Korting Nederland bij onderhandelingen EU heikel punt
Nederland en de EU zijn het nog altijd niet eens over hoeveel Nederland precies netto betaalt aan de EU. Dat komt door definities over wat precies als afdracht wordt gerekend, meldt de Algemene Rekenkamer in een onderzoeksrapport. Aanleiding voor dat rapport is de nieuwe EU-begroting. Nederland moet het nog met de andere lidstaten eens worden over de hoogte van de korting die het op zijn EU-bijdrage kan bedingen.
Nederland is sinds de jaren ’90 een nettobetaler, wat inhoudt dat er meer geld naar Brussel gaat dan terugkomt in de vorm van subsidies. Volgens Nederland waren we de afgelopen vijf jaar zelfs de grootste nettobetaler van de EU. Politiek Den Haag wil daarom meer korting krijgen.
Volgens Nederland zelf is Nederland in de hele periode van 2014 tot en met 2019 de grootste nettobetaler van de EU geweest. Maar de EU ziet dat anders. Brussel rekent sommige inkomsten en nationale afdrachten, zoals de douanerechten, niet mee. Volgens de Europese Commissie was Nederland alleen in 2014 de grootste nettobetaler en in 2019 de op één na grootste nettobetaler, na Duitsland. In de tussenliggende jaren droegen Duitsland én Zweden een groter deel van hun bruto nationaal inkomen (bni) af.

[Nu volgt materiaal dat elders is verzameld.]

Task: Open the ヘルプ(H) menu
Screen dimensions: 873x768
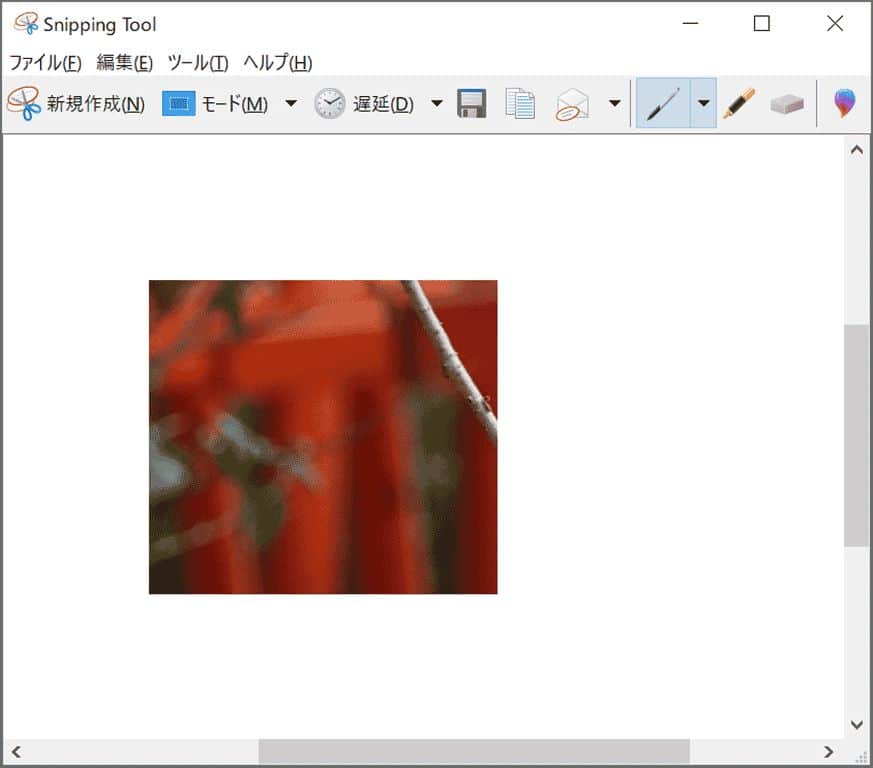Action: [278, 62]
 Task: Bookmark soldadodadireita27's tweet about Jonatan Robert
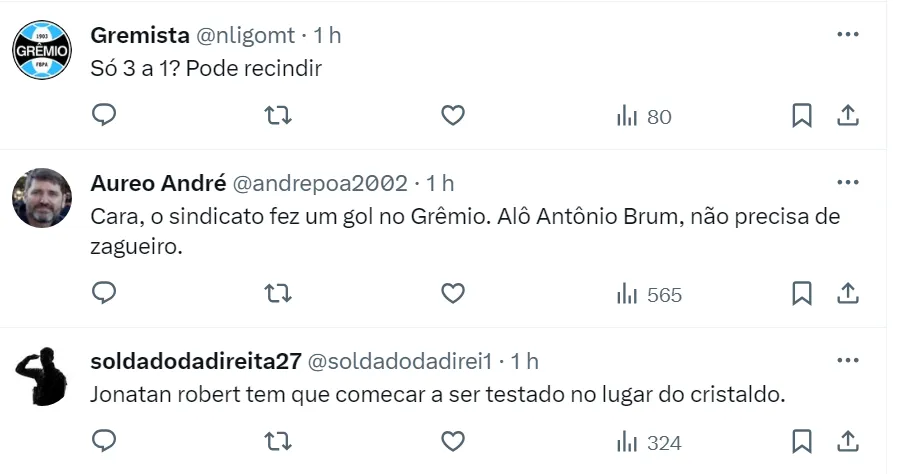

In 2019 bedroeg de netto EU-afdracht van Nederland volgens de Nederlandse boekhoudkundige definitie 0,67 procent van het bni. Dat komt neer op netto 5,5 miljard euro. Volgens de berekening van de Europese Commissie betaalde Nederland 0,35 procent van dat bni. In 2019 hebben tien van de 28 lidstaten volgens de berekeningen van de Europese Commissie meer betaald dan ontvangen van de EU.
In de Europese Raad hebben de regeringsleiders vooralsnog afgesproken dat Nederland, net als sommige andere lidstaten, ook de komende jaren recht heeft op een korting. Over de hoogte daarvan wordt nog onderhandeld. Het Europees Parlement moet tenslotte ook instemmen met een voorlopig akkoord.